Avadel Pharmaceuticals plc, a company focused on developing FT218, an investigational, once-nightly formulation of sodium oxybate for the treatment of excessive daytime sleepiness and cataplexy in patients with narcolepsy, announced today that it has completed the REST-ON Phase 3 clinical trial for FT218. The REST-ON study enrolled a total of 212 patients, and the last patient last visit occurred earlier this week. The company expects to announce topline data from the study in the second quarter of 2020.

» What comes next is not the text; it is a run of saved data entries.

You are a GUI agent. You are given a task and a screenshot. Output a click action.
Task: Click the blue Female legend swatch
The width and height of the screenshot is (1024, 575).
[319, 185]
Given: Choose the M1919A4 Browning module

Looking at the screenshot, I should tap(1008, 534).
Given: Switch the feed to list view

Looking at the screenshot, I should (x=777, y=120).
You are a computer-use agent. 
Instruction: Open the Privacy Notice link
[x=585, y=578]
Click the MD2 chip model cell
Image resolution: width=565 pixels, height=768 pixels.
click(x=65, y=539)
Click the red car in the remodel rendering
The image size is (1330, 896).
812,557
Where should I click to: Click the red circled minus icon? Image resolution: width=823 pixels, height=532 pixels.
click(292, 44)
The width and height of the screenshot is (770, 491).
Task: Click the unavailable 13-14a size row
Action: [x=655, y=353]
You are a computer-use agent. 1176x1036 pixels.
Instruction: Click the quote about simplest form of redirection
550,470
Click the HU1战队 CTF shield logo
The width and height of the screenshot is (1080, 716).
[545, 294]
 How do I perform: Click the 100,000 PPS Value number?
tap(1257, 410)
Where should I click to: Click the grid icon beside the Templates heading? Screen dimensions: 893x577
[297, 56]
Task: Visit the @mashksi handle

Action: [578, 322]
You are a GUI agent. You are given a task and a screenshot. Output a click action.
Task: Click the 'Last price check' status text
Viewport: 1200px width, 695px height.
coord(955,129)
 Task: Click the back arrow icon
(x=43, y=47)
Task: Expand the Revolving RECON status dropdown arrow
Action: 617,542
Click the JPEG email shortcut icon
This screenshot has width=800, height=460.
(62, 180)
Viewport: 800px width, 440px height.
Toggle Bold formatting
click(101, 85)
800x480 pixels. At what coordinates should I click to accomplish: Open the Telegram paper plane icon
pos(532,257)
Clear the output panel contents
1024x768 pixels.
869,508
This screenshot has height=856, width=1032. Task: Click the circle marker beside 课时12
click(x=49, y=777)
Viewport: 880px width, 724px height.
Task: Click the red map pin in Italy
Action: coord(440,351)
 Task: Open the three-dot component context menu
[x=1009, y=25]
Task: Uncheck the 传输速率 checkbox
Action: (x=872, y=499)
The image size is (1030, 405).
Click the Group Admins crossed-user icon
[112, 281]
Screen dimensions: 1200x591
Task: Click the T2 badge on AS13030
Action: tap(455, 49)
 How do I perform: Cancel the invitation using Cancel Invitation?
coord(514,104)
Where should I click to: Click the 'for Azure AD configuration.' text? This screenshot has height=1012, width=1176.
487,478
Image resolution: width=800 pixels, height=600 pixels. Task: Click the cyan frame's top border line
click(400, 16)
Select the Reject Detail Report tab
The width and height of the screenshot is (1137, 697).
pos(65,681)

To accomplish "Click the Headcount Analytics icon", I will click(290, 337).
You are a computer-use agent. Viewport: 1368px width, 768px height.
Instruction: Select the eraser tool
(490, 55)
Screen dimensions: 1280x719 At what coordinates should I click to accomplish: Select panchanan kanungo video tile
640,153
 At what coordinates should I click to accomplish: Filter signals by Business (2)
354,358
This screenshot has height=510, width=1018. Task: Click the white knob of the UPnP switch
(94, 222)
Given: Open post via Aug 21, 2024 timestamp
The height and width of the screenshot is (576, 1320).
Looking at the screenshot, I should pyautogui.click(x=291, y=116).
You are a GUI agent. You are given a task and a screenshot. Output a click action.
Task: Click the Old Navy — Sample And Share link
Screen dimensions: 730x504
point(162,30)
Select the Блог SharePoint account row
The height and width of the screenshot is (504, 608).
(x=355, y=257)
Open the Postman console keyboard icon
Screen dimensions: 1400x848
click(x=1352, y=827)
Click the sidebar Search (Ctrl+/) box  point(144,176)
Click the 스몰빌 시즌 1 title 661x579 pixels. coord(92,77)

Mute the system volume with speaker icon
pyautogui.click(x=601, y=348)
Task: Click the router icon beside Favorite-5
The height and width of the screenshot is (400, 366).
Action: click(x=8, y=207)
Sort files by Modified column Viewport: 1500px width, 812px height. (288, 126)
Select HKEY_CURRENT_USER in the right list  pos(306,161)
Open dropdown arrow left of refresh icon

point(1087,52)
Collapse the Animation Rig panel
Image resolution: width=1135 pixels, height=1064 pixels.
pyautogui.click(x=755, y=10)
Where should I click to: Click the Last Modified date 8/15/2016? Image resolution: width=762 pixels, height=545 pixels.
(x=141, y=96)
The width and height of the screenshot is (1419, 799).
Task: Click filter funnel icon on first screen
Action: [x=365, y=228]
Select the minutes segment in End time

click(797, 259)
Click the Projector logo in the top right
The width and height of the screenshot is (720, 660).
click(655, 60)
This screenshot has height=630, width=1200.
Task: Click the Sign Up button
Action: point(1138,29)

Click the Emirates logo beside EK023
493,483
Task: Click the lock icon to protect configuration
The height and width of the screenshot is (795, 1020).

“We’re excited to complete our pivotal Phase 3 REST-ON study of FT218 and look forward to announcing the topline data from the study as we move closer toward potentially bringing this new drug to narcolepsy patients. I want to thank our investigators, study staff and patients for their participation in this study, as well as the Avadel team for their continued dedication,” says Jordan Dubow, MD, chief medical officer of Avadel, in a release.
The REST-ON study is a double-blind, randomized, placebo-controlled Phase 3 trial to assess the efficacy and safety of FT218, a once-nightly formulation of sodium oxybate using Avadel’s proprietary Micropump technology for extended-release oral suspension, for the treatment of excessive daytime sleepiness and cataplexy in patients suffering from narcolepsy. The REST-ON study is under a Special Protocol Assessment agreement with FDA.